4. The multifunctional track system of claim 1, wherein the drive unit on the trolley is connected through the neck directly to an operating section, and wherein no drive console is present.

5. The multifunctional track system of claim 1, wherein the axis of the wheels of the trolley are oriented at an approximately 45-degree angle from the latitudinal axis of the drive unit.

6. The multifunctional track system of claim 1, wherein the axis of the wheels of the trolley are oriented at an approximately 90-degree angle from the latitudinal axis of the drive unit.

7. The multifunctional track system of claim 1, wherein the operational unit of each trolley contains at least one sensory device selected from a video camera, an imaging device, a microphone, a proximity or motion detector, and an environmental sensor.

8. The multifunctional track system of claim 7 wherein the environmental sensor is selected from a thermometer, a humidistat, an air pressure sensor, a chemical sensor, and an air sampling device.

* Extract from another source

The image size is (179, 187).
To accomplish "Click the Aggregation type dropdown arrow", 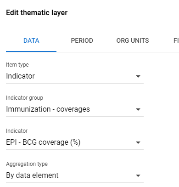I will click(138, 176).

9. The multifunctional track system of claim 8, wherein the chemical sensor is selected from a carbon monoxide detector, a carbon dioxide detector, a detector for another specific airborne substance, and an infrared detector.

10. The multifunctional track system of claim 1, wherein the operational unit of each trolley contains at least one mechanical device selected from a robotic arm, an environmental sampling device, and a cargo carrying device.

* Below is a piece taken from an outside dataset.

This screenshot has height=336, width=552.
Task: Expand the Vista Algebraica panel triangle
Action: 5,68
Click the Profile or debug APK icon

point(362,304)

11. The multifunctional track system of claim 1, wherein the operational unit of each trolley is adapted to carry a sensory or operational device with a weight of less than 1 kg, of less than 10 kg, a weight of less than 100 kg, or a weight of greater than 100 kg.

12. The multifunctional track system of claim 1, wherein the operational unit of each trolley is adapted to carry an operational device capable of transporting heavy cargo.

13. The multifunctional track system of claim 1, further comprising solar panels to power the system.

14. The multifunctional track system of claim 1, wherein the track system is outdoors or inside a building.

15. The multifunctional track system of claim 1, wherein the track system is outdoors and has a track length of greater than 100 m.

16. The multifunctional track system of claim 1, wherein the track system is outdoors and has a track length of greater than 1 km.

17. The multifunctional track system of claim 1, wherein the track system is outdoors and has a track length of greater than 10 km.

18. The multifunctional track system of claim 1, wherein the track system has trolleys with two or more independently different sensory or operational devices.